Les Québécois sont ambivalents face à la mission canadienne en Afghanistan, selon un sondage mené pour le compte des Forces armées canadiennes, que La Presse a obtenu. D'une part, ils ont une bonne opinion des soldats et, d'autre part, ils sont en désaccord avec leur présence dans ce pays.

Ce sondage Léger Marketing avait été commandé par la Défense nationale à la veille du départ des premiers soldats de Valcartier. Intitulé Attitudes et connaissances envers les Forces canadiennes au Québec, il a été réalisé en quatre vagues d'une ampleur considérable: 3000 Québécois de 16 ans et plus ont été consultés en juin 2007, puis 1000 personnes en août 2007 (au moment du déploiement), 1000 personnes en février 2008 (au moment du retour) et 3000 en mai 2008.
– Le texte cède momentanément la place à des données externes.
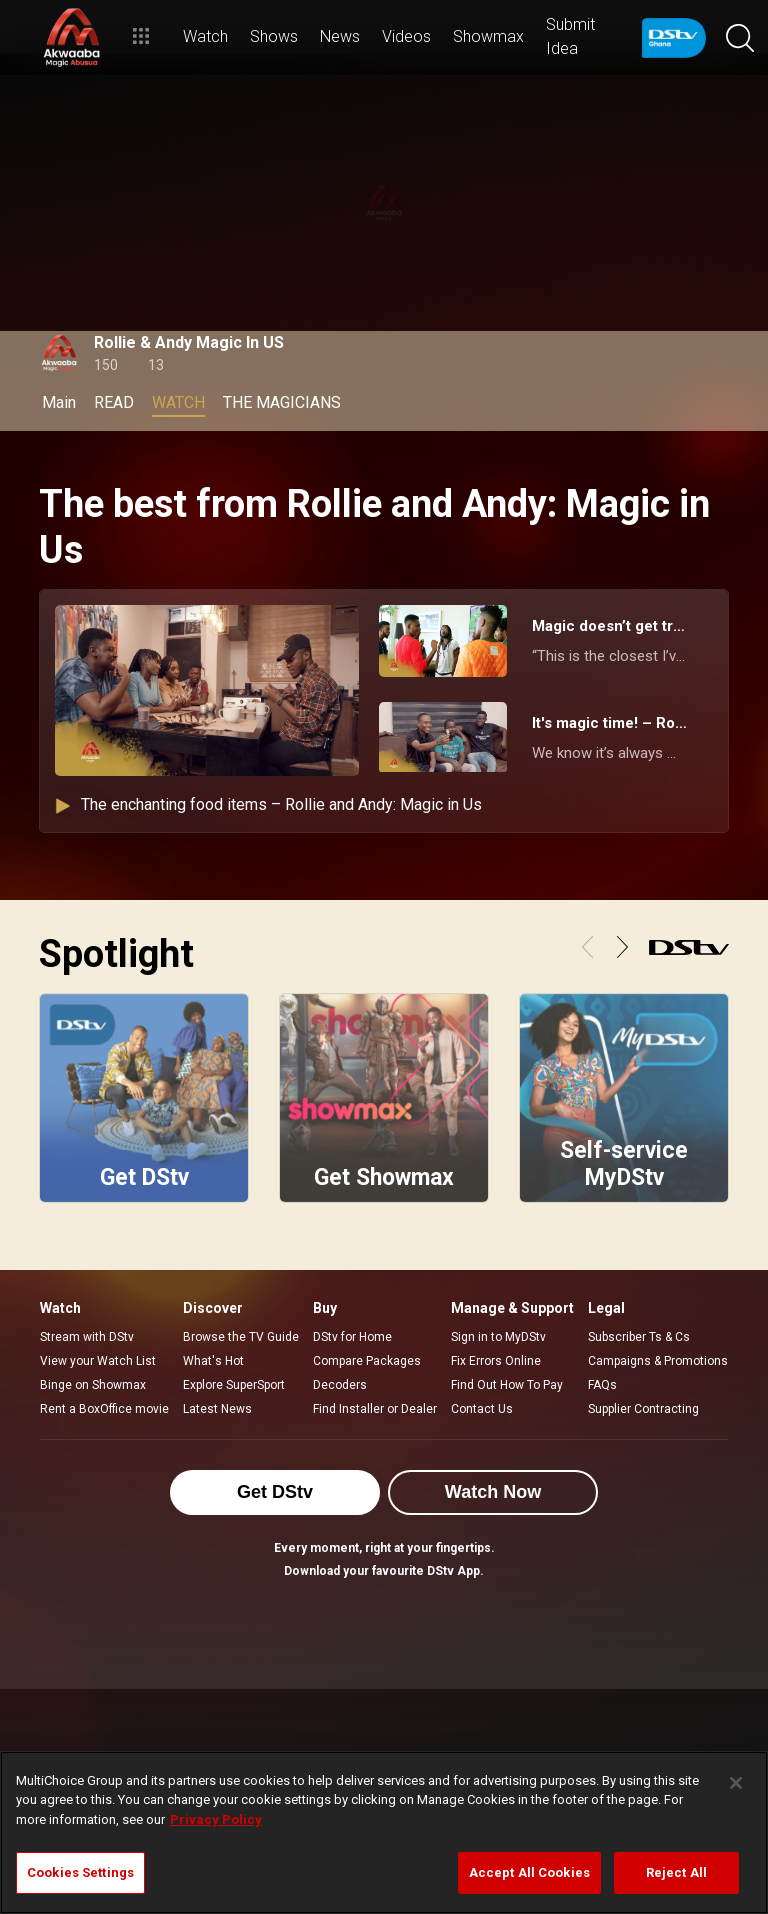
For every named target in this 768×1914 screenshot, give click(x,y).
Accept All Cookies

D'après ce rapport, le déploiement des Québécois n'a pas causé la catastrophe appréhendée dans l'opinion publique. Les images des soldats blessés ou tués dans des attentats n'a que légèrement modifié leur perception de la mission en Afghanistan. Les Québécois y étaient à peine un peu plus réfractaires en mai 2008 qu'en juin 2007: le pourcentage de répondants opposés à la présence du Canada en Afghanistan est passé de 61% à 66% au fil des mois.

En outre, l'appui aux troupes est resté inchangé entre le début et la fin de l'enquête: 78% des Québécois affirmaient en 2007 et en 2008 qu'ils appuyaient les troupes canadiennes, et 60% déclaraient avoir une opinion positive des Forces canadiennes en général.

«Les gens marquent une différence très nette entre l'organisation militaire et les décisions politiques qui dictent ses actions», observe l'analyste militaire et lieutenant-colonel à la retraite Rémi Landry. Ils ont une bonne opinion du travail et du professionnalisme des militaires, ce qui peut s'expliquer facilement par leurs interventions pendant la crise du verglas, notamment. Mais ils restent cohérents avec leurs positions historiques, plutôt en désaccord avec l'utilisation de la force militaire dans des conflits.»

Le fait que les perceptions aient peu varié s'expliquerait aussi par le fait que les Canadiens n'ont pas commis de bavure pendant cette période. «Les militaires ne se sont pas embourbés, comme en Somalie, et ils ont montré qu'ils sont capables de faire un travail onusien de maintien de la paix», souligne l'analyste. Il y a fort à parier que les images des soldats qui embrassent femme et enfants à leur retour de mission ont aussi eu un certain effet positif. Et Ottawa a évité le choc d'un attentat qui aurait emporté plusieurs soldats d'un coup, avec des conséquences potentiellement désastreuses dans l'opinion publique.

Communication réussie?

Même si les Québécois appuient les soldats de Valcartier sans égard à leur mission, Rémi Landry ne va pas jusqu'à conclure que les stratégies de communication des Forces armées ont atteint leurs cibles. «Les positions restent très polarisées, et il est maintenant trop tard pour le gouvernement réussisse à convaincre les Québécois qu'il était de l'intérêt du Canada d'intervenir en Afghanistan», dit-il. Le sondage indique d'ailleurs qu'à peine un Québécois sur six est intéressé à obtenir plus d'information sur le but précis de la mission.